▶ WHAT YOU HAVE TO DO: Output the lines below without any change, from the first one down to the line containing "(x=397, y=266)", with both of those lines included.

▶ ROWS:
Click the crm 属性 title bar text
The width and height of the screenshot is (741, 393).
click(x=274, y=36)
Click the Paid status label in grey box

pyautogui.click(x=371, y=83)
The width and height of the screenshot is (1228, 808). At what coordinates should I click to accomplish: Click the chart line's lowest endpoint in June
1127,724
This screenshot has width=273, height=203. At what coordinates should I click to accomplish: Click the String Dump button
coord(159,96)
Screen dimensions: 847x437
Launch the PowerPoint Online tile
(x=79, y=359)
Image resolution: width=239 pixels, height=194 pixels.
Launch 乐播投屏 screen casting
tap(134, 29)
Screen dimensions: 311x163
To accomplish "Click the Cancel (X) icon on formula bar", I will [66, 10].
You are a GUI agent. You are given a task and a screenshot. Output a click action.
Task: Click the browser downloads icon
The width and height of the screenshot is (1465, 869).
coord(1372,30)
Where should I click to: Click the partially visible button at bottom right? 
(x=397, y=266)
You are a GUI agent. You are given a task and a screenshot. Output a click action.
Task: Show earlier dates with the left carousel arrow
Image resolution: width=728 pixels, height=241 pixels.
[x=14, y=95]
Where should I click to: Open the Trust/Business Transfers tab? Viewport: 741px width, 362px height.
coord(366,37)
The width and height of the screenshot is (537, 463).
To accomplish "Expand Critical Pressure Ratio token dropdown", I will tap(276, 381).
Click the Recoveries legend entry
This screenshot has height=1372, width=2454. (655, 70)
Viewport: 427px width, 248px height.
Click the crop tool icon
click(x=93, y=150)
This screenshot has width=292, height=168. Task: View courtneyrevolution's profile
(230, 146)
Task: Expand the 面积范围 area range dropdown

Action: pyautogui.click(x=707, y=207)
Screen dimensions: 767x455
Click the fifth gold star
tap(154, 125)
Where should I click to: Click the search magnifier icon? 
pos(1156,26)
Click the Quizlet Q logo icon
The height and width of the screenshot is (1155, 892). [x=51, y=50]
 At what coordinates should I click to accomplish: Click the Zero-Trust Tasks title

▶ WRITTEN SOLUTION:
Click the crm 属性 title bar text
The width and height of the screenshot is (741, 393).
click(x=274, y=36)
Click the Paid status label in grey box

pyautogui.click(x=371, y=83)
The width and height of the screenshot is (1228, 808). At what coordinates should I click to accomplish: Click the chart line's lowest endpoint in June
1127,724
This screenshot has width=273, height=203. At what coordinates should I click to accomplish: Click the String Dump button
coord(159,96)
Screen dimensions: 847x437
Launch the PowerPoint Online tile
(x=79, y=359)
Image resolution: width=239 pixels, height=194 pixels.
Launch 乐播投屏 screen casting
tap(134, 29)
Screen dimensions: 311x163
To accomplish "Click the Cancel (X) icon on formula bar", I will [66, 10].
You are a GUI agent. You are given a task and a screenshot. Output a click action.
Task: Click the browser downloads icon
The width and height of the screenshot is (1465, 869).
coord(1372,30)
Where should I click to: Click the partially visible button at bottom right? 
(x=397, y=266)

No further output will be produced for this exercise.